Thousands of people remain camped inside and outside the busy airport anxiously waiting for a chance to flee after Taliban’s shockingly swift takeover of the country in a little over a week’s time.
Thousands of Afghans have gathered near the military entrance gate of Kabul’s Hamid Karzai International Airport, hoping to get out of the war-torn country as a number of countries continue to evacuate their citizens and diplomats.
Since the Taliban completed an unexpected power grab in Afghanistan, the capital has been swarmed by people rushing to flee Afghanistan, including civilians who assisted foreign soldiers or groups and now fear retribution, despite Taliban granting a general amnesty.
Food, water, and other essential supplies are scarce at the airport, leaving men, women, children, and the elderly increasingly desperate after several days of what they say has been an agonising wait.
‘I just want to get out from here’
From behind the barricades set up at the airport, Afghans with passports and flight permits are selected one at a time and allowed to enter the gates controlled by foreign military forces, taking them one step closer to their ‘journey of hope.’
“There is no water or food here; there is nothing except a lot of problems. All I have are my passport and ID documents, nothing else,” said an Afghan man who has been at the airport for three days.
His response to a question about his preferred destination gave another glimpse into the stark reality of Afghans: “I just want to get out from here; it doesn’t matter where I go.”
Scenes of chaos
In footage shown on UK broadcaster Sky, British troops were seen attempting to calm down crowds that gathered outside Kabul Airport hoping to be evacuated from the country.
According to Anadolu Agency, shots were fired to disperse the people from the area, where they reached after staying at the main entrance for two days.
Senior US military officials say that the processing of passengers inside the Kabul airport has begun, but that there is a considerable backlog of people waiting to fly to Qatar.
Gates to the airport were closed overnight due to overcrowding in the area, and processing began on Saturday morning. It would be roughly 5 to 9 hours before the backlog clears and more people could be allowed in through the gates.
The officials spoke to the AP news agency on condition of anonymity as they were not authorised to discuss ongoing military operations.
‘We are now in a safe country’
On Saturday, Italy said its military has evacuated nearly 1,000 Afghan citizens out of Kabul over the last five days.
The Defence Ministry said that two flights carrying 207 Afghans arrived on Saturday in Rome from Kuwait, which Italy is using as a staging ground for the Kabul evacuations.
In a video distributed by the ministry, an Afghan man who was brought to the base thanked “the Italian armed forces, who didn’t leave us alone in Afghanistan. With all the difficulty, they brought us away.”
Speaking with his back to the camera, he said the journey took two days.
“We are tired. We are happy. We are now in a safe country,” he said, expressing also hope that one day “if Afghanistan becomes safe, we can return to our country.”
But the growing question for many other Afghans is, where will they finally call home?

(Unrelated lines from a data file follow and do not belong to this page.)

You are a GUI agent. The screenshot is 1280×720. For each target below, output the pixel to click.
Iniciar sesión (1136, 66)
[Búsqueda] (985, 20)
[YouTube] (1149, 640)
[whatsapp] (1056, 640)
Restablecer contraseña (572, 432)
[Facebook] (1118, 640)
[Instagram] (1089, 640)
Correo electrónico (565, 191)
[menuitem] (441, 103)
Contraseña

Already, European leaders who fear a repeat of the 2015 migration crisis are signalling that fleeing Afghans who didn’t help Western forces during the war should stay in neighbouring countries instead.
The desperate scenes of people clinging to aircraft taking off from Kabul’s airport have only deepened Europe’s anxiety.

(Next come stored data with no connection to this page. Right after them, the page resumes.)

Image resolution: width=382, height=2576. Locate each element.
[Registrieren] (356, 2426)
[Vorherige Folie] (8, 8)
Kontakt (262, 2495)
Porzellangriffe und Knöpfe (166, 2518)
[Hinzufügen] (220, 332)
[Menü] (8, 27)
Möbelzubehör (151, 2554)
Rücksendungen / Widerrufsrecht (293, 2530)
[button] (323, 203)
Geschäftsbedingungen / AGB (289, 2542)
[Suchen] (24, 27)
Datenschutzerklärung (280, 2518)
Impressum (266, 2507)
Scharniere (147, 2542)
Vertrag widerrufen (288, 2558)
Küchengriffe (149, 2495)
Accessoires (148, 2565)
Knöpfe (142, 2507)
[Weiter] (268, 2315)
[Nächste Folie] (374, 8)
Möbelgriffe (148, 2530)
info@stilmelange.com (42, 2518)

Remaining in Afghanistan means adapting to life under the Taliban, who say they seek an “inclusive, Islamic” government, offer full amnesty to those who worked for the US and the Western-backed government and claim they have become more moderate since they last held power from 1996 to 2001.
They say they’ll honor women’s rights within the norms of Islamic law, without elaborating.
US warns citizens away from airport
Meanwhile, in a new security warning, the US Embassy on Saturday told citizens not to travel to the Kabul airport without “individual instructions from a US government representative,” citing potential security threats outside its gates.
Tens of thousands of people in Afghanistan are waiting nervously to see whether the United States would deliver on President Joe Biden’s new pledge to evacuate all Americans and all Afghans who aided the war effort.
Time is running out ahead of Biden’s August 31 deadline to withdraw most remaining US troops, and the president on Friday night did not commit to extending it.
He faces growing criticism as videos depict pandemonium and occasional violence outside the airport, and as vulnerable Afghans who fear the Taliban’s retaliation send desperate pleas not to be left behind.